### Выбранный отрывок
«Соловьиная» песня не спета?

Перестройка была все-таки важной эпохой нашей жизни. 
Для меня лично и людей моего возраста она еще и пришлась на самую юность.


Мои студенческие годы стали временем того невиданного пробуждения и катастрофического упадка, которые страна наблюдала в 1987–1992 годах. Понятно, что мои воспоминания включают и долю ностальгии о первой любви, знакомстве с философией, несмелых надеждах на признание и многое другое.


Но ведь и для всего нашего общества многое тогда произошло впервые. Мы увидели изданного на русском языке Сартра, услышали по радио «Аквариум» и «Кино», сходили на показы Гринуэя и Бунюэля. Это не значит, что ностальгия должна заслонять для нас чувство реальности, понимание, чем в конечном счете все обернулось. Но, с другой стороны, было бы неблагодарностью и просто безумием считать «золотым веком» более раннюю эпоху, когда диплом приходилось тридцать раз перепечатывать на машинке (при отсутствии персональных компьютеров), а ленты Стэнли Кубрика смотреть исключительно на закрытых показах.

### Исходные данные
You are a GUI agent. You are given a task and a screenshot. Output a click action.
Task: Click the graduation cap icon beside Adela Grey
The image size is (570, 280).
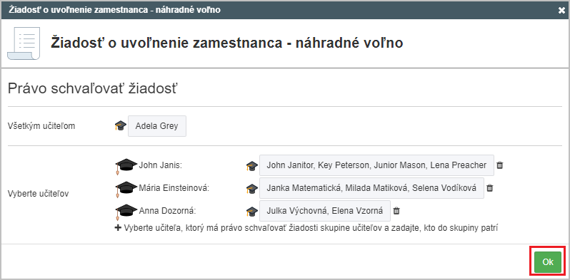(x=121, y=126)
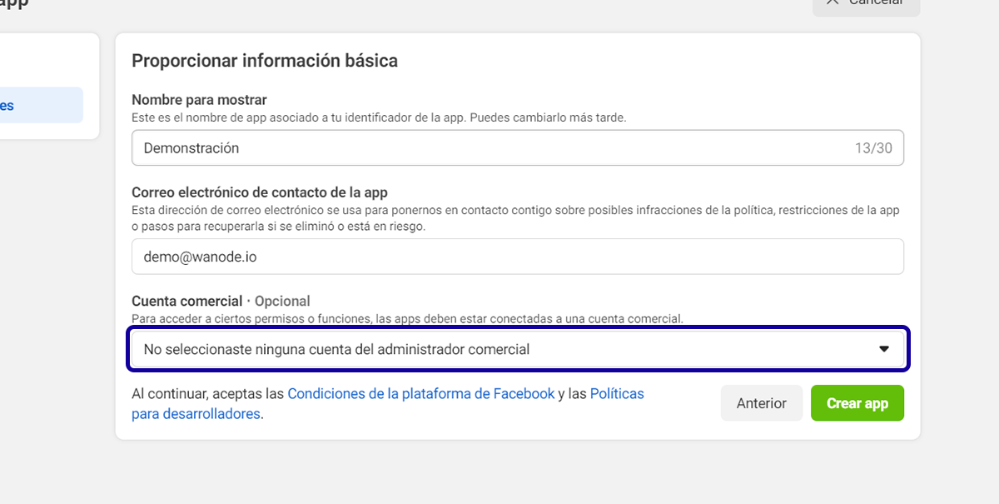
Task: Click the Cuenta comercial label
Action: point(186,301)
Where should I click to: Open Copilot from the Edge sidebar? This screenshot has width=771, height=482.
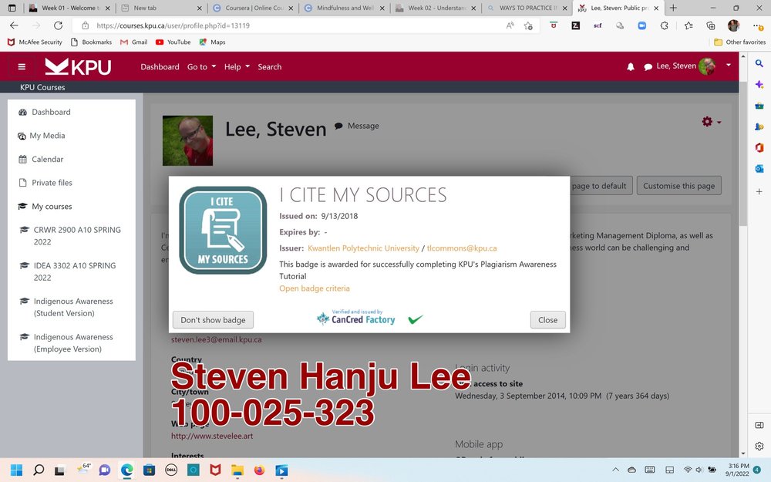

### Короткое задание 1
Ответьте на вопросы по тексту о перестройке.
(а) Что, согласно тексту, страна наблюдала в 1987–1992 годах?
(б) Какие группы, по словам автора, тогда впервые услышали по радио?
(в) Сколько раз приходилось перепечатывать диплом на машинке в более раннюю эпоху?
### Короткое задание 2
Продолжите текст о перестройке, начав сразу после его последнего предложения.

### Ответ к заданию 1
(а) Невиданное пробуждение и катастрофический упадок.
(б) «Аквариум» и «Кино».
(в) Тридцать раз.

### Ответ к заданию 2
Говорю я это к тому, что каждая эпоха в Москве имеет свой памятник, свою достопримечательность, отсылающую непосредственно к данному времени. Так, памятником 1930-х для нас, наверное, останется Дом на набережной, увековеченный Юрием Трифоновым и недавней работой Юрия Слёзкина, памятником хрущевской оттепели — ​раскрытые книжки Нового Арбата и Кремлевский Дворец съездов, как будто рожденный из грез «подпольного человека» Достоевского. А вот есть ли здание, построенное и введенное в эксплуатацию в перестройку, которое в точности бы выразило в себе суть того периода — ​символ короткой и трагичной эпохи 1985–1991 годов?

Злые языки, конечно, скажут, это первый «Макдоналдс» на Пушкинской площади. Но они будут лишь частично правы, поскольку не гамбургером единым запомнилось горбачевское правление. На Комсомольском проспекте в 1988-м открылся Дворец молодежи, но, будем честны, культовым местом для москвичей он так и не стал — ​просто один из столичных концертных залов, не более.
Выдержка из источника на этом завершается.